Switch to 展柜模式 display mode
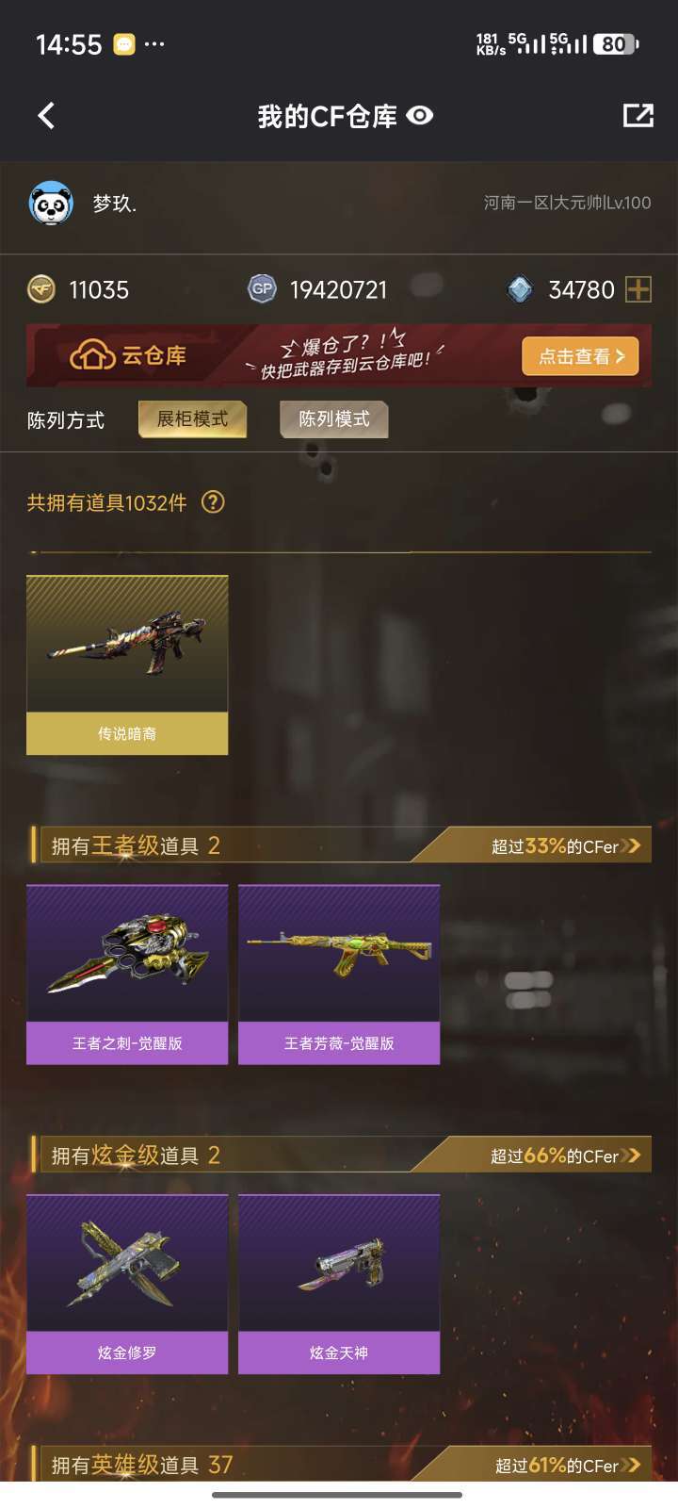678x1508 pixels. point(192,419)
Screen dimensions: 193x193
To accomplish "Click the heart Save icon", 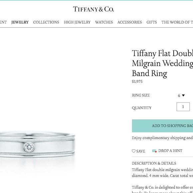I will 134,151.
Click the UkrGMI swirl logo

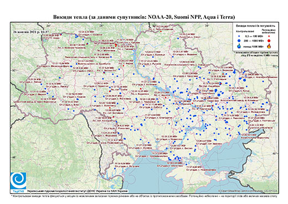click(x=18, y=181)
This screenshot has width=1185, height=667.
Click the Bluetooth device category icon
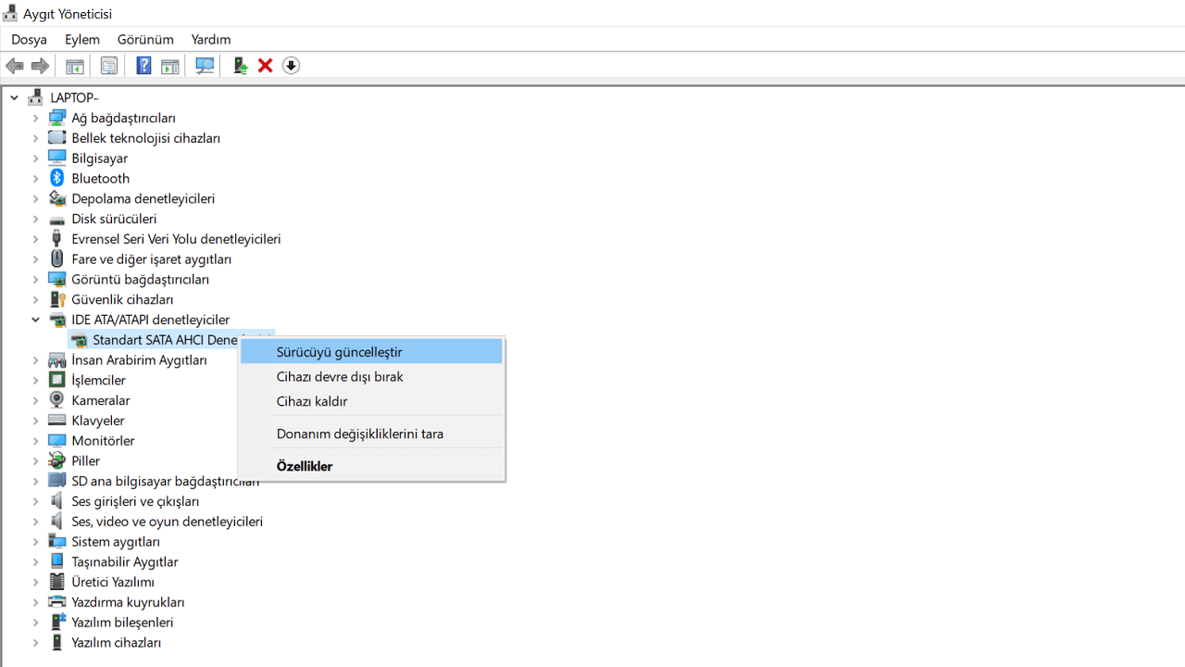(57, 178)
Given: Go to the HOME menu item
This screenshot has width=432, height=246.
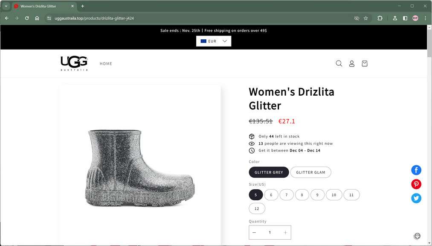Looking at the screenshot, I should click(106, 64).
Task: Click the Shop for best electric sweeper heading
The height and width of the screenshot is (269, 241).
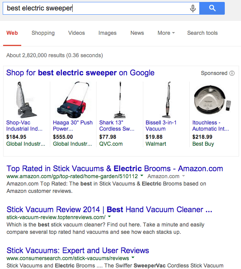Action: (80, 73)
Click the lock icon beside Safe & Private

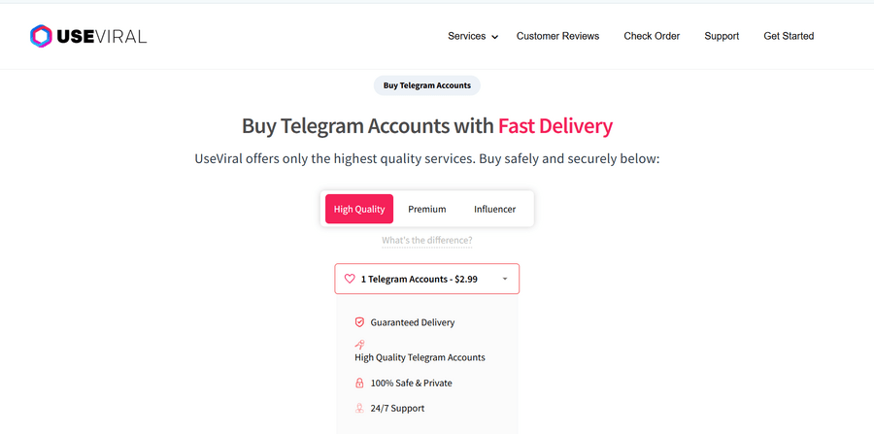(359, 383)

****************

■ What to do: Using the records above, copy exactly and only the lines from the line with "This screenshot has width=1185, height=667." through the end, both included; leave every picture out.

■ Reply:
This screenshot has width=1185, height=667.
Click the Bluetooth device category icon
(57, 178)
Given: Go to the HOME menu item
This screenshot has width=432, height=246.
Looking at the screenshot, I should click(106, 64).
Task: Click the Shop for best electric sweeper heading
The height and width of the screenshot is (269, 241).
Action: (80, 73)
Click the lock icon beside Safe & Private

(359, 383)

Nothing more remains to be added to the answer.